*REQUIRED WORK*:
The records are to be restated in their entirety, word for word.

*STORED DATA*:
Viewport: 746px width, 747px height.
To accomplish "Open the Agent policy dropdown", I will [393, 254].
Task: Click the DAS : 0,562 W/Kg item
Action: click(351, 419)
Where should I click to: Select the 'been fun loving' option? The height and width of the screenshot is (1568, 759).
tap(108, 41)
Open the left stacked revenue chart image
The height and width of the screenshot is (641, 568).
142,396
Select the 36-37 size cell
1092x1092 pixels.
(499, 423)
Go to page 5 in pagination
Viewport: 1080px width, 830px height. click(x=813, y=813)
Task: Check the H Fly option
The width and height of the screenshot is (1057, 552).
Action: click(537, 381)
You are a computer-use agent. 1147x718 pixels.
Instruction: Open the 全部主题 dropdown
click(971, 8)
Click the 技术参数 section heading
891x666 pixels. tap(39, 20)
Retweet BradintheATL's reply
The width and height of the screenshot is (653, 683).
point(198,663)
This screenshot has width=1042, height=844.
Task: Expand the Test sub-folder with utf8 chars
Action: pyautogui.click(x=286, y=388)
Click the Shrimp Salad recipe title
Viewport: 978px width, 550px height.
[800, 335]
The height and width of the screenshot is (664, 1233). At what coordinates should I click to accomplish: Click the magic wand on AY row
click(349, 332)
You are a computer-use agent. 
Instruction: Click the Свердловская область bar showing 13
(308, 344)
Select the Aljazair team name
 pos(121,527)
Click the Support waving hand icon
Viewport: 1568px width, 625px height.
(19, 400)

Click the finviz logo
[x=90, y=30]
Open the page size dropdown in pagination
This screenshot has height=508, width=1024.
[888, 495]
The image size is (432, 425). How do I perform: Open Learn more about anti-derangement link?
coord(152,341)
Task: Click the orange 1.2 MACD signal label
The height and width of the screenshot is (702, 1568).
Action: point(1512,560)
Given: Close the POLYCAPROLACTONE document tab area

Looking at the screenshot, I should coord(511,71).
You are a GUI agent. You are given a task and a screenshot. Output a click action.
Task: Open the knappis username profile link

*EXERCISE RESPONSE*:
Viewport: 746px width, 747px height.
To accomplish "Open the Agent policy dropdown", I will [393, 254].
Task: Click the DAS : 0,562 W/Kg item
Action: click(351, 419)
Where should I click to: Select the 'been fun loving' option? The height and width of the screenshot is (1568, 759).
tap(108, 41)
Open the left stacked revenue chart image
The height and width of the screenshot is (641, 568).
142,396
Select the 36-37 size cell
1092x1092 pixels.
(499, 423)
Go to page 5 in pagination
Viewport: 1080px width, 830px height. click(x=813, y=813)
Task: Check the H Fly option
The width and height of the screenshot is (1057, 552).
Action: click(537, 381)
You are a computer-use agent. 1147x718 pixels.
Instruction: Open the 全部主题 dropdown
click(971, 8)
Click the 技术参数 section heading
891x666 pixels. tap(39, 20)
Retweet BradintheATL's reply
The width and height of the screenshot is (653, 683).
point(198,663)
This screenshot has width=1042, height=844.
Task: Expand the Test sub-folder with utf8 chars
Action: pyautogui.click(x=286, y=388)
Click the Shrimp Salad recipe title
Viewport: 978px width, 550px height.
[800, 335]
The height and width of the screenshot is (664, 1233). At what coordinates should I click to accomplish: Click the magic wand on AY row
click(349, 332)
You are a computer-use agent. 
Instruction: Click the Свердловская область bar showing 13
(308, 344)
Select the Aljazair team name
 pos(121,527)
Click the Support waving hand icon
Viewport: 1568px width, 625px height.
(19, 400)

Click the finviz logo
[x=90, y=30]
Open the page size dropdown in pagination
This screenshot has height=508, width=1024.
[888, 495]
The image size is (432, 425). How do I perform: Open Learn more about anti-derangement link?
coord(152,341)
Task: Click the orange 1.2 MACD signal label
The height and width of the screenshot is (702, 1568).
Action: point(1512,560)
Given: Close the POLYCAPROLACTONE document tab area

Looking at the screenshot, I should coord(511,71).
You are a GUI agent. You are given a task and a screenshot. Output a click action.
Task: Open the knappis username profile link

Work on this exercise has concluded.